A Marinha do Brasil lançou, nesta sexta-feira (26), a Fragata Cunha Moreira em Itajaí, Santa Catarina, em uma cerimônia que contou com a presença do presidente Luiz Inácio Lula da Silva. O evento marcou um passo significativo no fortalecimento da defesa e da soberania nacional, com o chefe de Estado enfatizando a necessidade de preparação frente ao cenário geopolítico mundial.
A Fragata Cunha Moreira, um navio de guerra veloz e moderno, é projetada para operações de defesa e escolta, reforçando a capacidade marítima brasileira. Sua construção no país simboliza a busca por autonomia tecnológica e industrial, pilares essenciais para a segurança e o desenvolvimento estratégico da nação.
Reforço da Soberania e Defesa Nacional
Durante a cerimônia, o presidente Luiz Inácio Lula da Silva destacou a importância de fortalecer a defesa do país contra ameaças estrangeiras, proferindo palavras firmes sobre a postura do Brasil no cenário internacional. Ele afirmou não desejar conflitos, mas ressaltou a imperiosa necessidade de o país estar preparado para qualquer eventualidade, citando a instabilidade global.
O presidente utilizou a fragata como um símbolo da soberania nacional, afirmando que ela representa “o começo de um país que vai assumir, de fato e de direito, o direito de ser soberano”. Em contrapartida, Lula defendeu a criação de um projeto estratégico de defesa, classificando o momento atual como de “maior concentração de conflito da história da humanidade depois da 2ª Guerra Mundial”.
Adicionalmente, o chefe de Estado sublinhou a determinação de defender os 8,5 milhões de quilômetros quadrados do território nacional e seus 215 milhões de habitantes. Esta declaração evidencia a preocupação com a integridade territorial e a segurança da população, bem como a projeção estratégica da Marinha para proteger a extensa costa e a Amazônia Azul, rica em recursos.

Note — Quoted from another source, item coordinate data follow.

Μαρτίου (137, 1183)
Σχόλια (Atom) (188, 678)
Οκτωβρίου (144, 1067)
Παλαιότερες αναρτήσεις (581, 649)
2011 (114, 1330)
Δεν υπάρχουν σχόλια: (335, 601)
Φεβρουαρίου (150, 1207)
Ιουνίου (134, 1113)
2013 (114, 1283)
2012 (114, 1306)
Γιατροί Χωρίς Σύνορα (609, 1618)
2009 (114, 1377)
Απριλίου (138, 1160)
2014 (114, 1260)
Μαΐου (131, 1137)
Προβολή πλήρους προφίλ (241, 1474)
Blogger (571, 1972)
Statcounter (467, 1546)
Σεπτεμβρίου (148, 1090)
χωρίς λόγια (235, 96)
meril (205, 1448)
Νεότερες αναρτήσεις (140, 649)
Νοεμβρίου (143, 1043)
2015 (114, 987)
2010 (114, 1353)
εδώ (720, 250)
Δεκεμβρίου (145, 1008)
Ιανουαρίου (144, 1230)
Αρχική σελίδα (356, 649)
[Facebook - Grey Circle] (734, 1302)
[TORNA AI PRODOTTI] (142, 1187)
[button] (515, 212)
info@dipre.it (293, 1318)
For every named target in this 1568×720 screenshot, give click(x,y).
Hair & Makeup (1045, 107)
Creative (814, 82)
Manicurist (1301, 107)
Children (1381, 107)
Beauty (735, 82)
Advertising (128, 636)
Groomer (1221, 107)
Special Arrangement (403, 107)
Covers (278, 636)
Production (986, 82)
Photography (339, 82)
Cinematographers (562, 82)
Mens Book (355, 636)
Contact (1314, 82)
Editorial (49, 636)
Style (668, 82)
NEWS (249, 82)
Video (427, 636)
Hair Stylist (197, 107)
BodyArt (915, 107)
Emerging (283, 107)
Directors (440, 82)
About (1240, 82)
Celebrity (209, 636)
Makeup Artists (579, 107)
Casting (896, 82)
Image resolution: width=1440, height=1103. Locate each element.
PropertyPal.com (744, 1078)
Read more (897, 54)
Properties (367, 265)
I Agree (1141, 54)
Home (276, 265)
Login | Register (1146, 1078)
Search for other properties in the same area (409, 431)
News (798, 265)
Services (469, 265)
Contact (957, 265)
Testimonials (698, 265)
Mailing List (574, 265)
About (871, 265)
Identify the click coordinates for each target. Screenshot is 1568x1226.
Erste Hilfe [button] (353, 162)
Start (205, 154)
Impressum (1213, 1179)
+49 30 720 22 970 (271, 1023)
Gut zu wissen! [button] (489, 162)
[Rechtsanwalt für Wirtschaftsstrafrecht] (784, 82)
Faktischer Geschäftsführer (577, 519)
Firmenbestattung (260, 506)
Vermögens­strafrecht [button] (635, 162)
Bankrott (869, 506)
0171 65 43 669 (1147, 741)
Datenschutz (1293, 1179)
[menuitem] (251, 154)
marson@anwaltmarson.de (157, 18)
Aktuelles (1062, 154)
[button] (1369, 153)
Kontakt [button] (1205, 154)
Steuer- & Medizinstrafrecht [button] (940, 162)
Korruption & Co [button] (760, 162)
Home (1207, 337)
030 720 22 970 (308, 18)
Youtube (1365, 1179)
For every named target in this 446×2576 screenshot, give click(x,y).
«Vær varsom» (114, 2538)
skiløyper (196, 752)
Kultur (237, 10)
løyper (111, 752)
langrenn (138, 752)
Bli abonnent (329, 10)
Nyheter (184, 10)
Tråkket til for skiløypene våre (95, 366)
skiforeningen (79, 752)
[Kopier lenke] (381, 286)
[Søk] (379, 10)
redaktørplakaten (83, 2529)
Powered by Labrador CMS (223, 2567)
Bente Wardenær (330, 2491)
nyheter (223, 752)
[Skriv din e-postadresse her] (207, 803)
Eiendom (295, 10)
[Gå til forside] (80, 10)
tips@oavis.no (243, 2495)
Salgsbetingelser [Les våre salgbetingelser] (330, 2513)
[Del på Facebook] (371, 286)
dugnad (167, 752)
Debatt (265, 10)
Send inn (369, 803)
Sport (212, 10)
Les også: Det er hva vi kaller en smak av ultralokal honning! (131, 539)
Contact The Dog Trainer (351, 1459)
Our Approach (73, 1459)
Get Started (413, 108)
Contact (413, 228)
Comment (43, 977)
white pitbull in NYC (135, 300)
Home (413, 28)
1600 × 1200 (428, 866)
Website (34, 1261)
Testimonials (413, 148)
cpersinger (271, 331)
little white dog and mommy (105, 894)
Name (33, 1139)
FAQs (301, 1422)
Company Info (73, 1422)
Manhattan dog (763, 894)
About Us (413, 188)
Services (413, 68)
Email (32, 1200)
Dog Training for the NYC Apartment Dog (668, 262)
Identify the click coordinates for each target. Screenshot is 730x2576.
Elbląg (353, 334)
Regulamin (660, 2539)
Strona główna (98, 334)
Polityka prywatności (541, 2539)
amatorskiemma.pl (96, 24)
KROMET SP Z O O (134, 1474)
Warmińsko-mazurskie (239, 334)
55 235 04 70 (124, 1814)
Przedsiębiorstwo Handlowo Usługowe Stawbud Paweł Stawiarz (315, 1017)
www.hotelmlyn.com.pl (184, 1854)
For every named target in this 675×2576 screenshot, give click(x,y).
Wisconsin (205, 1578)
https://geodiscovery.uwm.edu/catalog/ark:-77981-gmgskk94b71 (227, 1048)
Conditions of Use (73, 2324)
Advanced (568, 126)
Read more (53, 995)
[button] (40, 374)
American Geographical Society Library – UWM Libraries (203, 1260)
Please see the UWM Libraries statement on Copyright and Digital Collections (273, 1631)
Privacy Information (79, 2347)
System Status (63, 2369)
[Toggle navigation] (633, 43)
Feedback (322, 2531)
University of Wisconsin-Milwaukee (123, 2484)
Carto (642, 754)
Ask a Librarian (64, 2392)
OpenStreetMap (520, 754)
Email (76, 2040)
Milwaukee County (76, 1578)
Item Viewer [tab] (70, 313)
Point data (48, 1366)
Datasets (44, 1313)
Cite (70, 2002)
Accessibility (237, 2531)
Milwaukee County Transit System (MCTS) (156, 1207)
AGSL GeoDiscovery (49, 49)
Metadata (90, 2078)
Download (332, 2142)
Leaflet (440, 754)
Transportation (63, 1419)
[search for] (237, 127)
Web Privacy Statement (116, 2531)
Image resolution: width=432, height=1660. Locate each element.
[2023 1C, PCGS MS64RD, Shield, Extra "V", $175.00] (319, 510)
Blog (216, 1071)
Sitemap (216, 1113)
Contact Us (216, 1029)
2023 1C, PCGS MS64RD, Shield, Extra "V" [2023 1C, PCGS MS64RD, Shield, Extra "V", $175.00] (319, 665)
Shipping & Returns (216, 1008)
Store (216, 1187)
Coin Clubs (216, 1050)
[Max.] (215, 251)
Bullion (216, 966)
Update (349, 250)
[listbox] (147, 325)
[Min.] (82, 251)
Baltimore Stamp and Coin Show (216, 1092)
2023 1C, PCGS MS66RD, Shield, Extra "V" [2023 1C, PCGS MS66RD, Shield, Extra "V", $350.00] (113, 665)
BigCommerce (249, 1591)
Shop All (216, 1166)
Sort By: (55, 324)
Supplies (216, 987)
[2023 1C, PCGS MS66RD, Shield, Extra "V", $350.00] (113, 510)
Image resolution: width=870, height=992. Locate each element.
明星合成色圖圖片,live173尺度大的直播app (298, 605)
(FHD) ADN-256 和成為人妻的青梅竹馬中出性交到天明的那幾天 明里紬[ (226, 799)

A Fragata Cunha Moreira: Tecnologia e Capacidade
A Fragata Cunha Moreira foi integralmente construída no Brasil, na cidade de Itajaí, empregando mão de obra nacional e beneficiando-se da transferência de tecnologia. Esta abordagem não apenas fomenta a indústria naval brasileira, mas também garante a capacitação técnica local, tornando o país menos dependente de soluções estrangeiras para sua defesa.
Com capacidade para atingir a velocidade de 25 nós (cerca de 47 km/h), a embarcação possui 107 metros de comprimento e um deslocamento de até 3.465 toneladas. Além disso, a fragata está equipada com convoo, hangar de helicóptero, radares, sensores avançados e armamentos modernos, conferindo-lhe alta capacidade operacional em diversas missões.
A Cunha Moreira integra a Classe Tamandaré, um programa ambicioso que prevê a construção de quatro fragatas. Duas outras embarcações dessa classe, a “Tamandaré” e a “Jerônimo de Albuquerque”, já foram lançadas, e a quarta, “Mariz e Barros”, encontra-se atualmente em fase de construção, consolidando a modernização da frota naval brasileira.
O Programa Fragatas Classe Tamandaré
O Programa Fragatas Classe Tamandaré é resultado de uma colaboração estratégica entre a Marinha do Brasil e a Sociedade de Propósito Específico Águas Azuis, que compreende as empresas TKMS, Embraer e Atech. A gestão do programa está sob responsabilidade da Emgepron, garantindo a coordenação e a execução eficiente deste complexo projeto de defesa.
Conforme salientou o Comandante da Marinha, Marcos Olsen, o poder naval é um pilar fundamental para a proteção de recursos, fluxos logísticos e serve como instrumento de resposta tempestiva do Estado. Portanto, essa iniciativa adquire centralidade na análise das disputas internacionais e na crescente mobilização de vetores navais por atores soberanos, visando proteger interesses e dissuadir ameaças.